Schrödinger's Database
A regular and recurring conundrum for all database engineers is how to get the best performance out of SQL queries, so I was interested to see what the latest thinking on good practice was being put forward when cap hpi sent me to attend this year's SQL Bits conference in Manchester in February 2019. I was hoping to get some new insight into issues such as knowing what the rules and best practices are, and more importantly when those rules need to be broken, and how the issues explored by the Schrödinger's cat paradox can be mitigated when investigating problems.
Walking into the main hall at Manchester Central it was immediately obvious why SQL Bits was a great event to be attending. With hundreds, if not thousands, of SQL professionals and a healthy selection of training courses and seminars to attend there was a real opportunity to make some good contacts and learn something new. My main learning objective was to understand more around performance tuning and query plans.
The conference took the format of all-day seminars for the first two days, followed by two days of smaller sessions covering a wide range of subjects that went into less detail. I decided to try and stick where possible to a single theme, so I looked for topics related the subject that I was here to learn and attended sessions that were focused around performance and understanding query plans.
From participating in a number of different sessions aimed at a variety of ability levels, one could be forgiven for thinking that some of them were contradicting one another. A good example was a session which taught that at all costs avoid CROSS APPLY, as in many cases this can cause poor performance. However, the highly respected author and SQL trainer Itzik Ben-Gan gave us an example of where a CROSS APPLY can have a significant performance benefit when converting a very slow performing scalar UDF into an inline TVF. It is within this apparent contradiction where I’ve found arguably the most important lesson in performance tuning.
The rule against CROSS APPLY was in one of the more entry level performance tuning seminars, and it makes perfect sense to have this as a rule because in many instances it can greatly (needlessly) increase the number of rows that need to be scanned by the query optimizer. However, it is when you start understanding the rules that you will know exactly when to break them. This illustration is perfect because I (and many others) have seen countless examples where a CROSS APPLY has been misused and leads to a very slow query. Moving away from the basics we can start to understand that no feature should be ruled out when optimising a query, because there is always a possibility that by doing so you could be ruling out the best tool for the job.
Sometimes however identifying the problem can be an issue; without having the correct information and context around slow performing queries it can be impossible to improve. I do not believe that I've ever met a developer who has never been in a situation where they’ve had to debug or performance tune a query, only for it to work perfectly fine when they've come to look at it in detail. While this is infuriating it is understandable, the conditions often need to be the same. This is where monitoring tools can be very useful.

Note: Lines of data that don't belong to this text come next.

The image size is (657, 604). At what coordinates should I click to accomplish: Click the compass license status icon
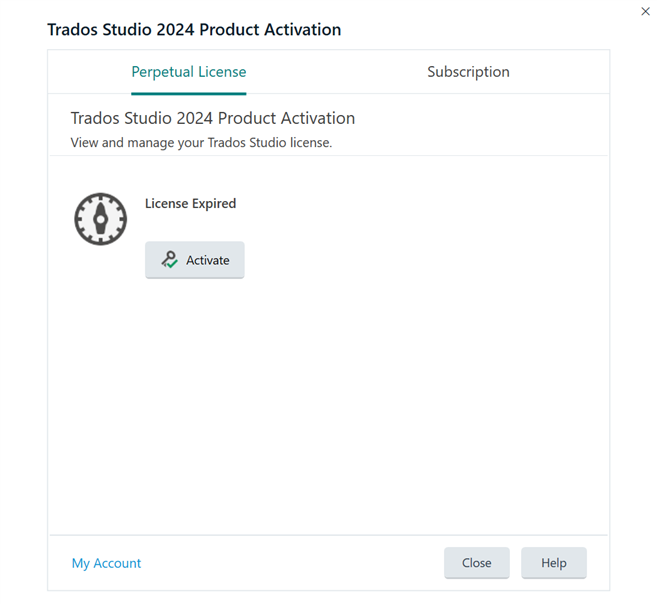101,219
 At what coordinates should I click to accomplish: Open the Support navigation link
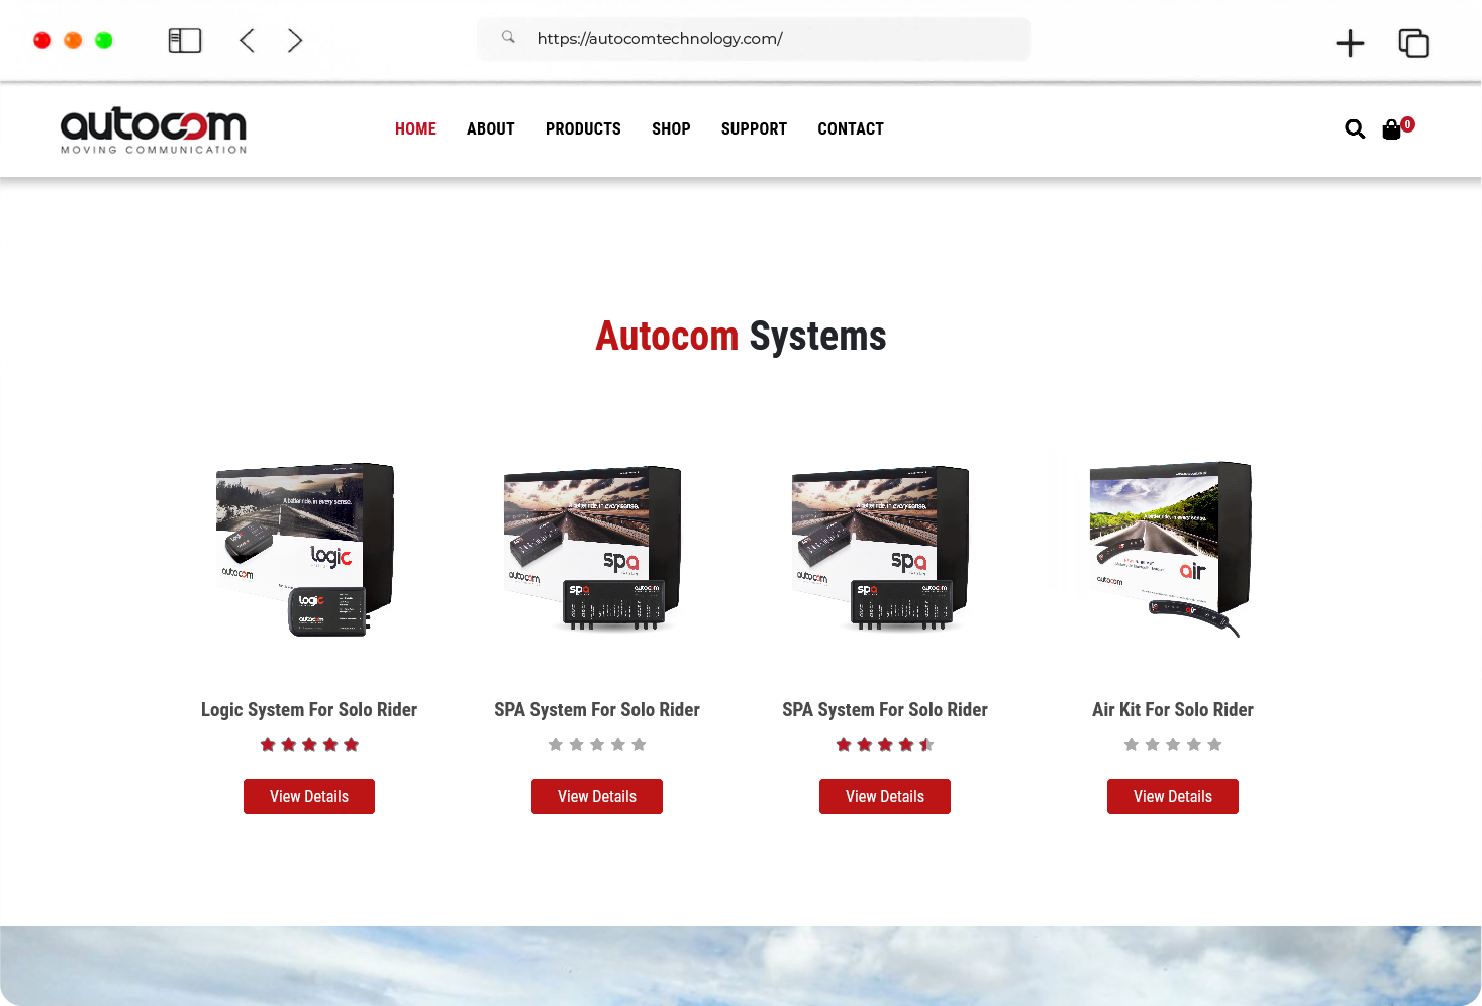(x=753, y=129)
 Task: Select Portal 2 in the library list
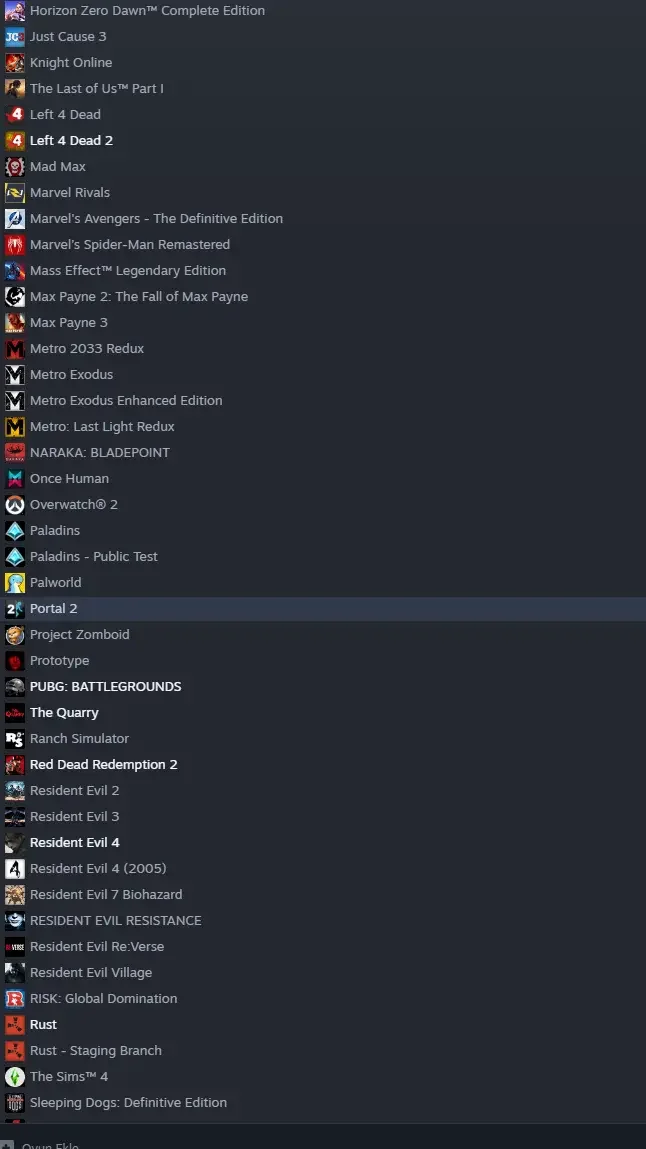click(x=323, y=609)
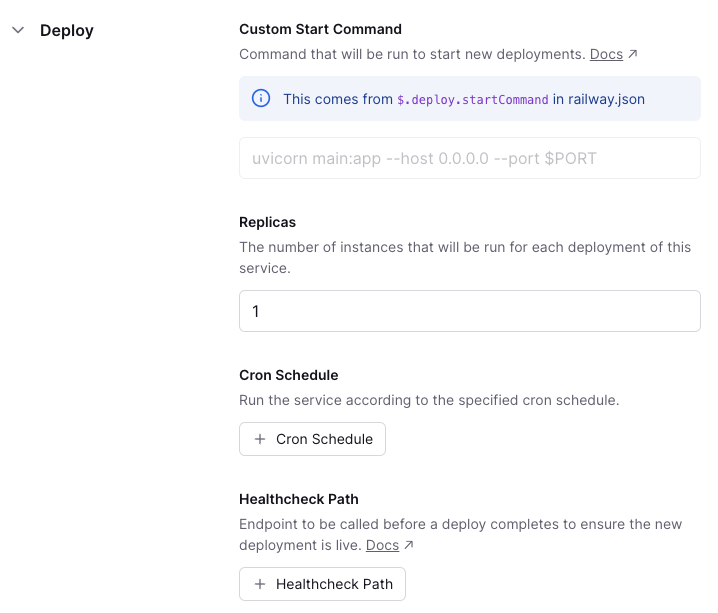This screenshot has width=718, height=613.
Task: Open Docs link for Custom Start Command
Action: (606, 54)

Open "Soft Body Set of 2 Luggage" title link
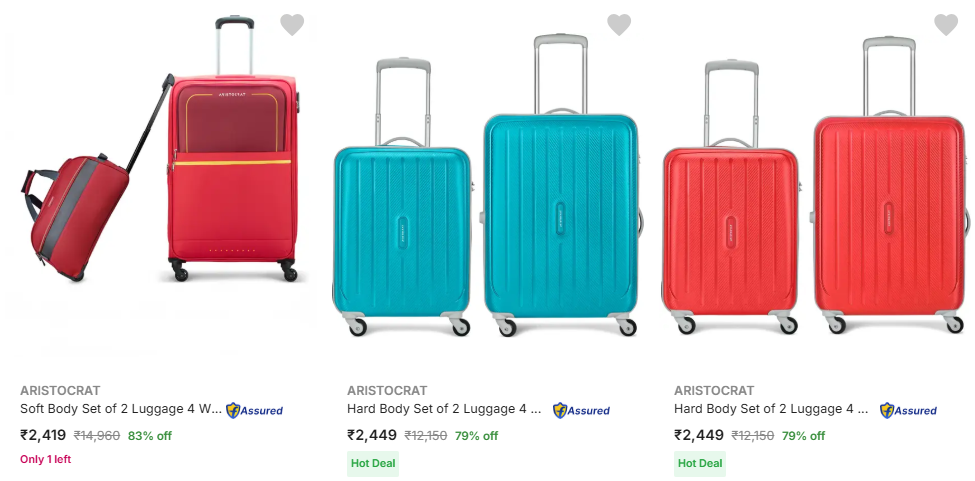pos(120,409)
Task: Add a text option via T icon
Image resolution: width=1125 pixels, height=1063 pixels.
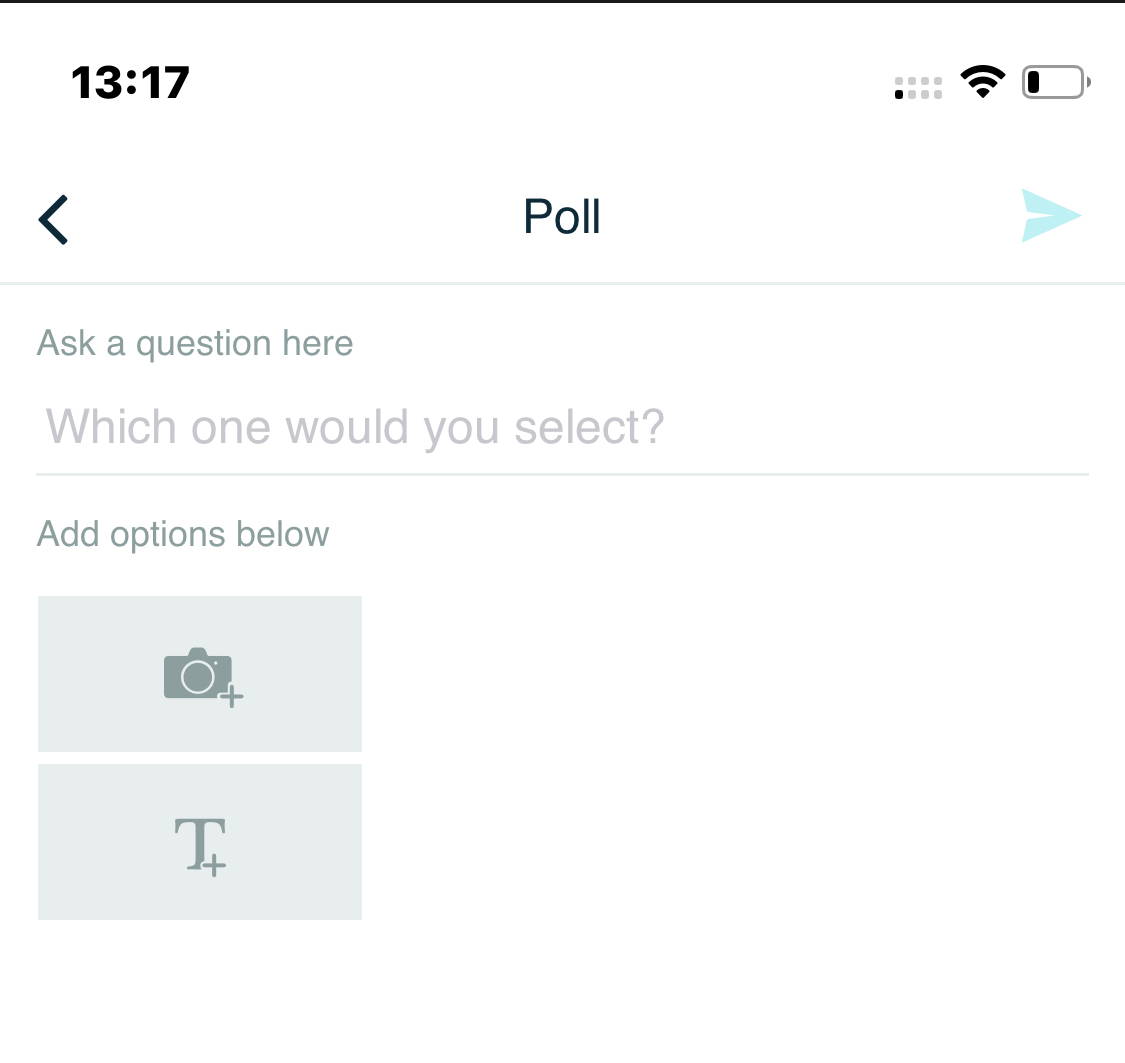Action: pos(199,842)
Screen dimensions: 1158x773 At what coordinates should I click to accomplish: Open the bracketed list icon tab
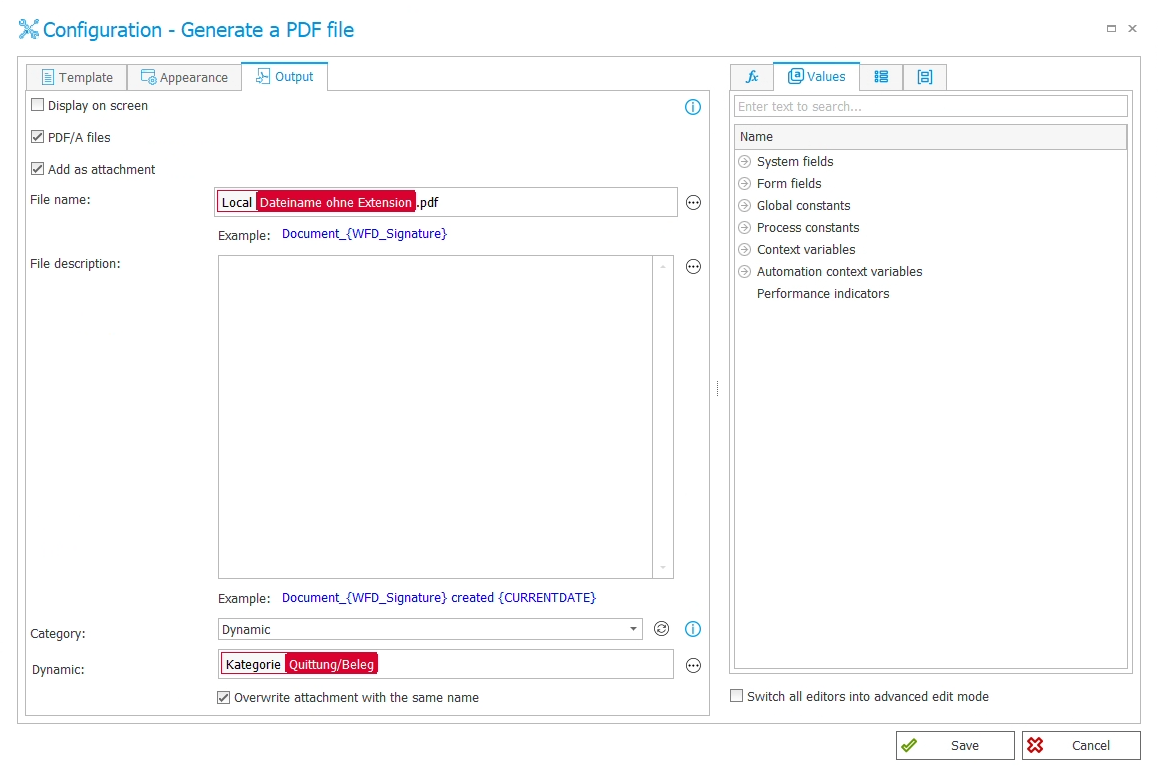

Following the same logic as Erwin Schrödinger's famous thought experiment, when using monitoring tools caution must be used to minimise the observer effect while still gathering all the data you require. For example, Extended Events allow us to monitor what is going on with minimal disruption, and the reason for this is that you can be very selective about what data you collect, so you can have a custom lightweight tool to identify areas of improvement. This tool for observing performance is one of the strongest weapons in your arsenal.
Taking everything into consideration the main thing I learned is that there is no silver bullet when dealing with performance tuning, it’s a difficult job. However, understanding this fact allows us to draw upon the full spectrum of SQL commands to fit the right tool for job. Combining this knowledge with good quality targeted data from tools such as extended events we can find ourselves in a very strong position to write and maintain efficient code.